### Extracted entries
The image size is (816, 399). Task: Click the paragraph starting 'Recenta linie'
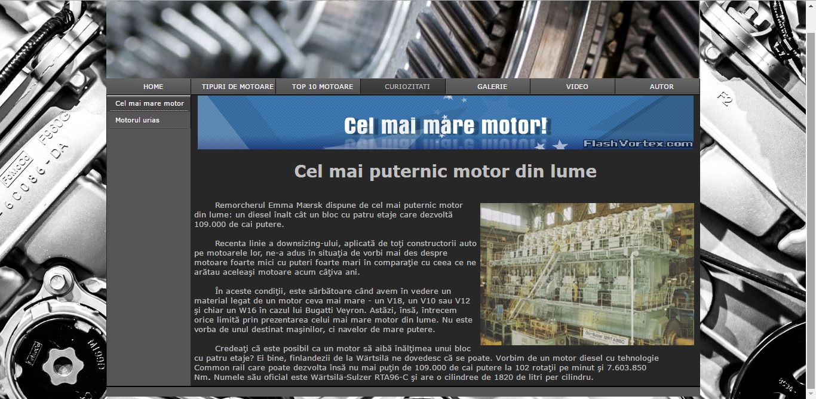335,257
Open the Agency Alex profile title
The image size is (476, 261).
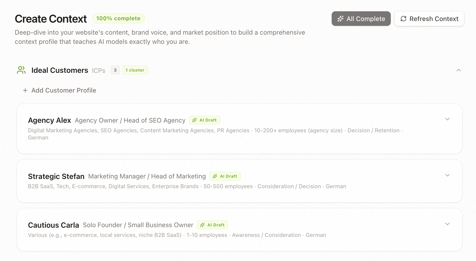(49, 120)
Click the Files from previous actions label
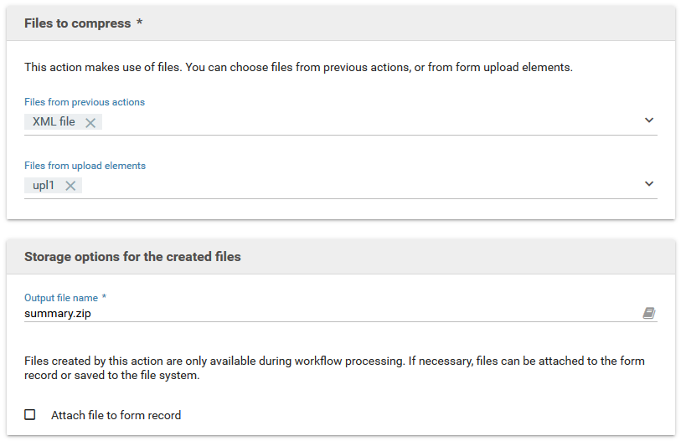 [x=85, y=102]
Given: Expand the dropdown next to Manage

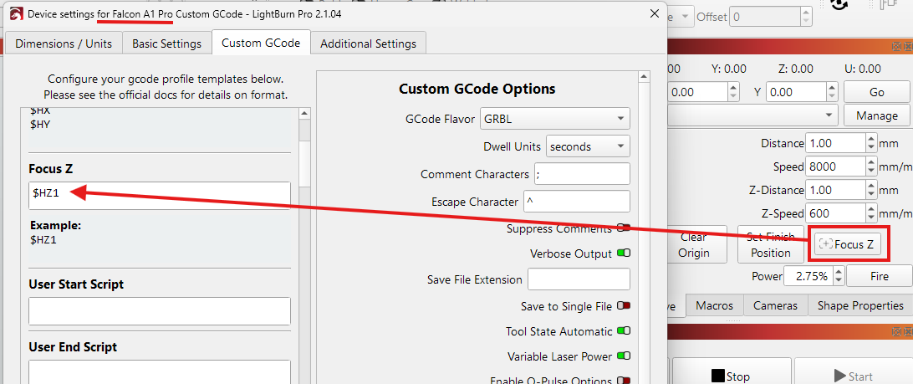Looking at the screenshot, I should click(752, 115).
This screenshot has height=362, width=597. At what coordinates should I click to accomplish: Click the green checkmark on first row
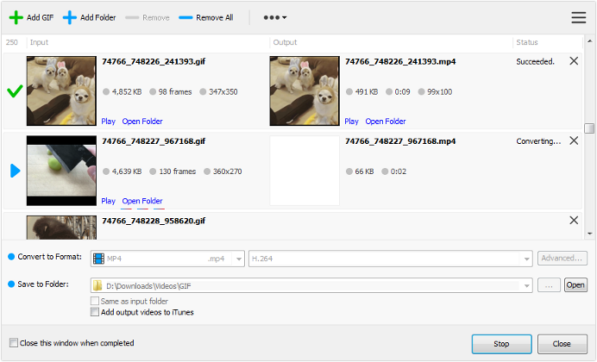15,91
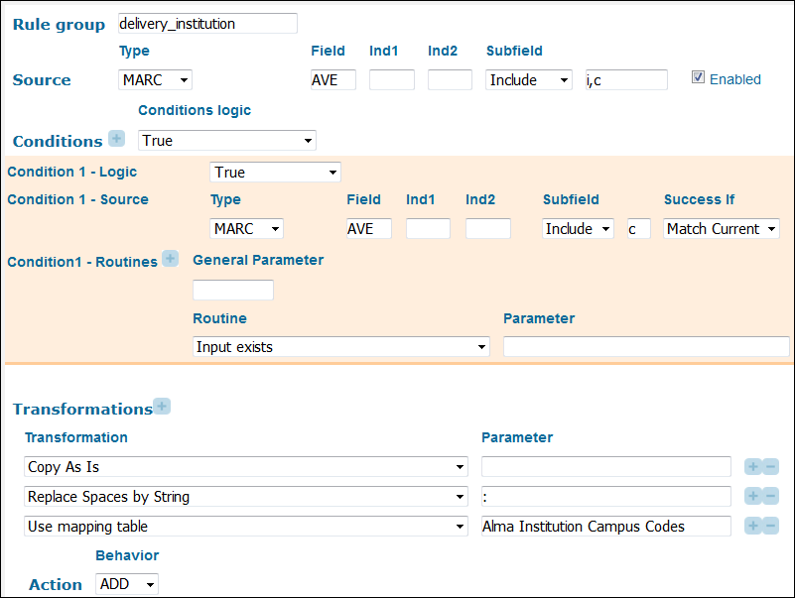The image size is (795, 598).
Task: Click the General Parameter input field
Action: tap(232, 291)
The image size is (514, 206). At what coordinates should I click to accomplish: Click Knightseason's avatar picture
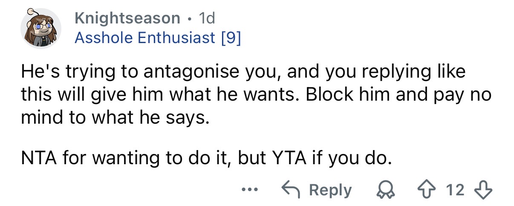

### About this task
Every line from the one that contains "Given: Expand the dropdown next to Manage" through the end of the records above is to be reproduced exactly; no picture goes in the copy.

### Expected answer
Given: Expand the dropdown next to Manage

Looking at the screenshot, I should click(752, 115).
This screenshot has height=362, width=597. At what coordinates should I click to accomplish: Click the green checkmark on first row
15,91
The image size is (795, 598).
Task: Click the General Parameter input field
Action: tap(232, 291)
The image size is (514, 206). At what coordinates should I click to accomplish: Click Knightseason's avatar picture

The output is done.